**Document section**
December 12, 2011

Reports cite must-have sexual health services for teen boys

Two newly published reports by investigators at the Johns Hopkins Children’s Center highlight the need for greater recognition of the sexual and reproductive health care needs of teen boys, and enumerate the essential services that this traditionally overlooked group should receive at least once a year.

The first report, published in the December issue of Pediatrics, underscores what experts say is the glaring absence of guidelines on what sexual health tests and screening procedures teenage males should get and how often. The article offers a list of clinical practice recommendations to help fill that gap.

“Many clinicians currently forgo delivering some or many of these services because of limited time during visits, lack of evidence on the benefit of doing so and absence of guidelines on how to go about it,” says lead author Arik Marcell, a teen health expert at Johns Hopkins.

Indeed, Marcell notes, primary-care pediatricians are three times more likely to take a sexual history from girls than from boys, and twice as likely to discuss with girls as with boys the importance of condom use. Yet past research shows that 75 percent of U.S. male teens report having a sexual encounter by the time they are 18, have more sexual partners than girls and have sex at an earlier age than girls, he adds. In addition, Marcell and colleagues note, past research shows that many teen boys engage in high-risk sexual behaviors, including sex while drunk or high on drugs (26 percent), unprotected sex (nearly 30 percent) and having sex with an HIV-infected person or a prostitute (6 percent), according to one study.

Stored data entries
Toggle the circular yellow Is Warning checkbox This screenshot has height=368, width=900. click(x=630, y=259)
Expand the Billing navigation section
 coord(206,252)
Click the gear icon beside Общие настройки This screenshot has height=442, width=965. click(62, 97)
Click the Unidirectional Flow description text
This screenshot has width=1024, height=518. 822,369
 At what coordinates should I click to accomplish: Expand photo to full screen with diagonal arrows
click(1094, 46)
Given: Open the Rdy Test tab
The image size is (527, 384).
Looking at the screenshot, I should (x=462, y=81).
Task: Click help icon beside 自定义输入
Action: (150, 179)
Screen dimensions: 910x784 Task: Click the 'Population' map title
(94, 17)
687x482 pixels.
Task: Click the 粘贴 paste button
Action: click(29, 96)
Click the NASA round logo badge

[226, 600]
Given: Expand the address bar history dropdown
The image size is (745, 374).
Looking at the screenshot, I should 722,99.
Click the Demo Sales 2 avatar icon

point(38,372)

**List of tasks**
• A. According to the article on sexual health services for teen boys, in which publication did the first report appear?
• B. Copy the passage of the article on sexual health services for teen boys word for word, from "Reports cite must-have" up to and including "fill that gap.".

**Problem solutions**
• A. The December issue of Pediatrics.

• B.
Reports cite must-have sexual health services for teen boys

Two newly published reports by investigators at the Johns Hopkins Children’s Center highlight the need for greater recognition of the sexual and reproductive health care needs of teen boys, and enumerate the essential services that this traditionally overlooked group should receive at least once a year.

The first report, published in the December issue of Pediatrics, underscores what experts say is the glaring absence of guidelines on what sexual health tests and screening procedures teenage males should get and how often. The article offers a list of clinical practice recommendations to help fill that gap.